Posted On September 11, 2013
We in the supplier business are dedicated to our clients’ success. Indeed, when clients succeed, so do we. And since you’re reading this blog, you know that insightful research contributes mightily to business success.
But, what about those studies that go wrong? The ones that under-deliver against expectations, are over-budget, or are late? Not only can they prove to be poor investments, but in the worst-case scenario, they can even derail a market researcher’s career.
LRW’s founder, Arnie Fishman, is fond of saying that successful market research invariably comes down to two simple but foundational requirements – 1) interviewing the right people, and 2) asking them the right questions. We couldn’t agree more that these are the two most important factors.
But beyond that, what can we do to avoid falling into the trap of designing and executing the wrong research? Based on having conducted thousands of studies that have succeeded – and more than a handful that have not – we offer these ideas for your consideration:
- Define the explicit purpose of your study and know the business decisions that it will drive. A lack of clarity at the outset is a near-certain guarantee that the final report and presentation will fall flat. Be vigilant in ensuring this definition occurs up-front and is sufficiently stakeholdered.
- Know your information objectives, limit them to 3-5 per study, and make them highly specific. Nothing sinks a study like vague objectives or too many of them. And nothing slows down the questionnaire development process as effectively as a lack of crisp objectives. Guardrails serve an important purpose.

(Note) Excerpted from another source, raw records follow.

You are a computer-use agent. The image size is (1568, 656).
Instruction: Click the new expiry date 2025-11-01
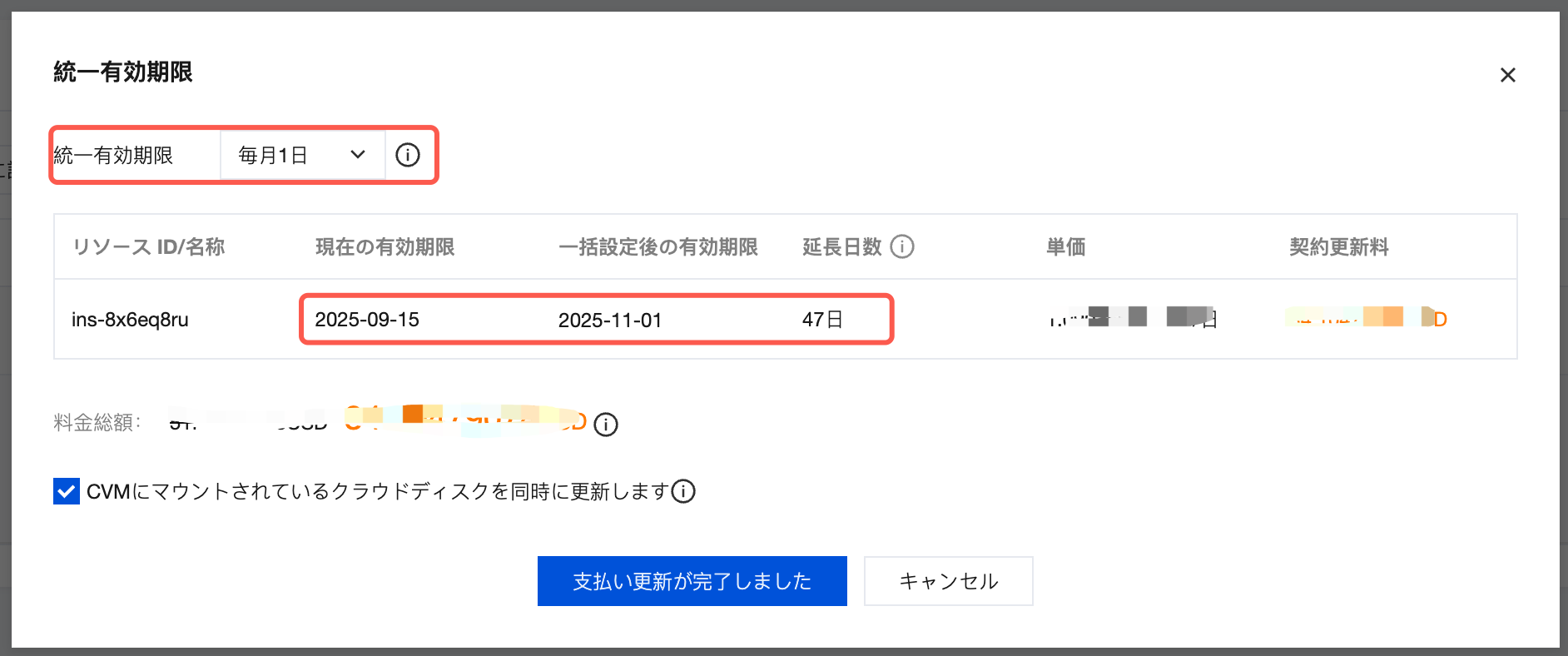[x=610, y=320]
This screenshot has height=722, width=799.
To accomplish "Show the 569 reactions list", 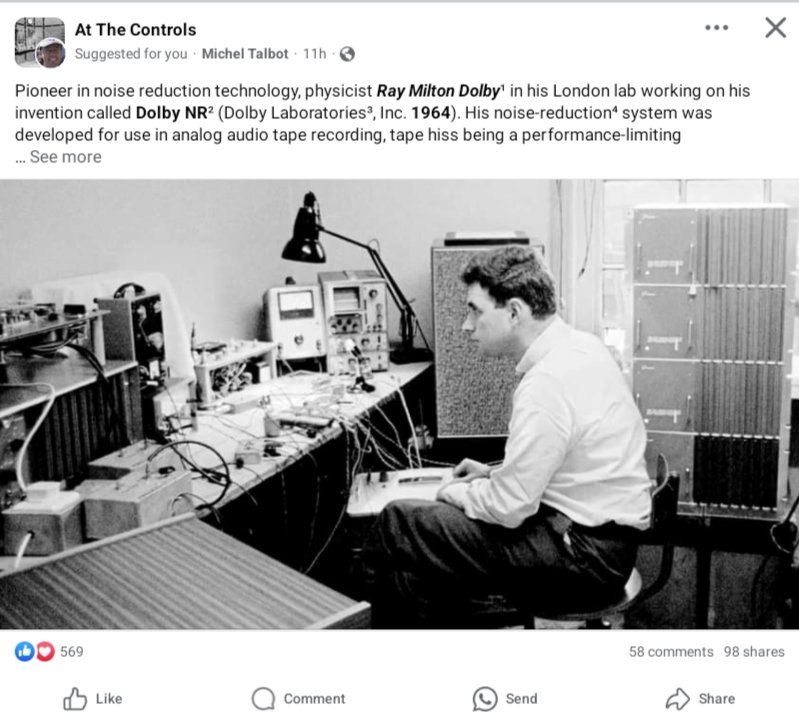I will [72, 652].
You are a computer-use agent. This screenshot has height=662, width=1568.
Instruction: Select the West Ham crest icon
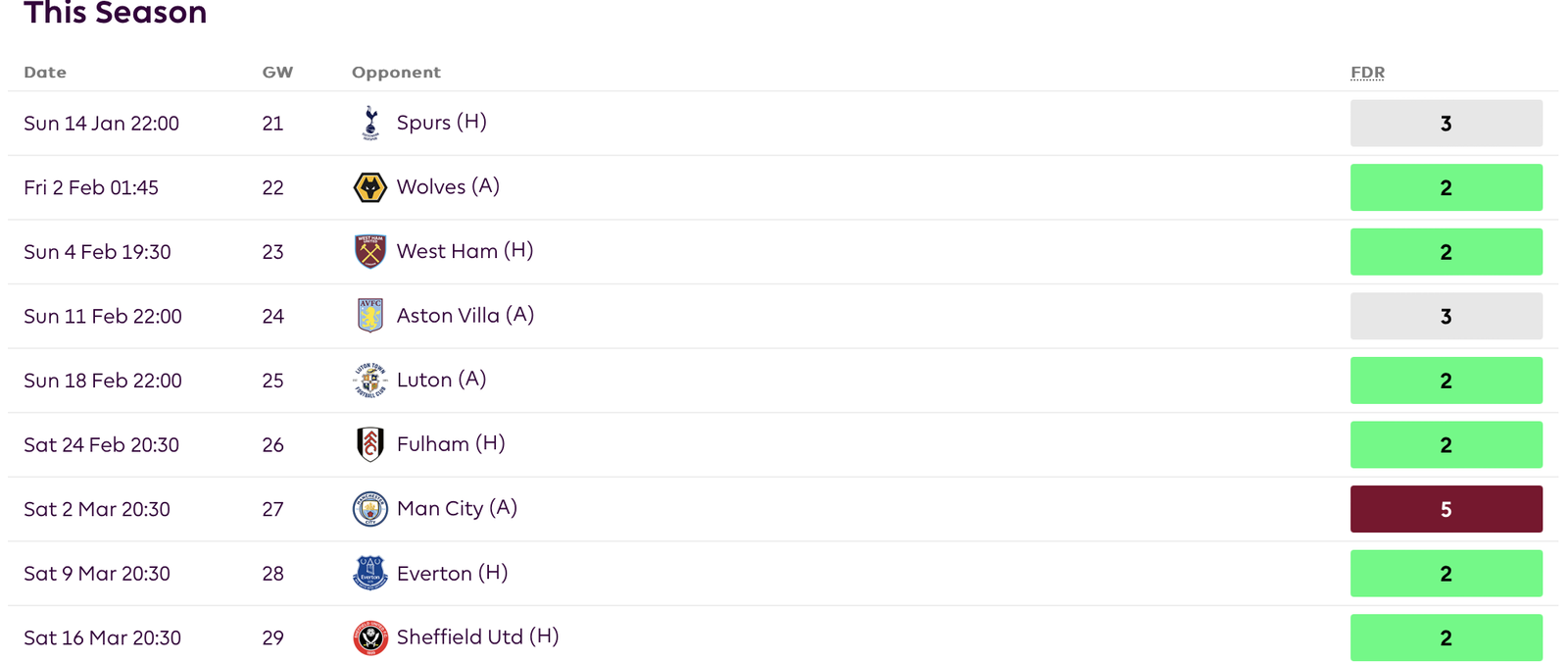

- Define your relevant universe thoughtfully and exactly. Market research begins with a definition of the market, and too often we are quick to cut-and-paste from previous RFPs. Know who should be screened in and out, and why. And, use your research company partners to help you think this through. They live and breathe it every day.
- Unless entirely unavoidable, don’t allow timing to interfere with getting clarity on the points above. You will nearly always be forgiven for taking the time to get it right, but may not be if you execute the wrong study quickly.
- Disclose your budget, even if it’s just a broad set of parameters. The adage of “never tell the vendor your budget” seldom works to anyone’s benefit. Absent your guidance, your research company may unintentionally over- or under-design your study, leading to inefficiency and re-work. It’s no different than hiring an architect to design a house; it’s difficult or impossible for him/her to do their job efficiently without this critical-path information.
- Be clear on whether your most top priority is timing, budget, or quality. It’s seldom possible to find a solution that checks all three boxes. Help your potential research partners to help you by knowing your decision criteria and conveying them to all involved. Remember that when “everything” is top priority, nothing is.
Perhaps you noticed a reoccurring theme in this post, which is essentially that clarity counts. Ensure the success of your next study through specificity and clarity of thought from the outset. Then, not only will you be an all-star client, but your results will serve as sturdy guideposts upon which you can depend.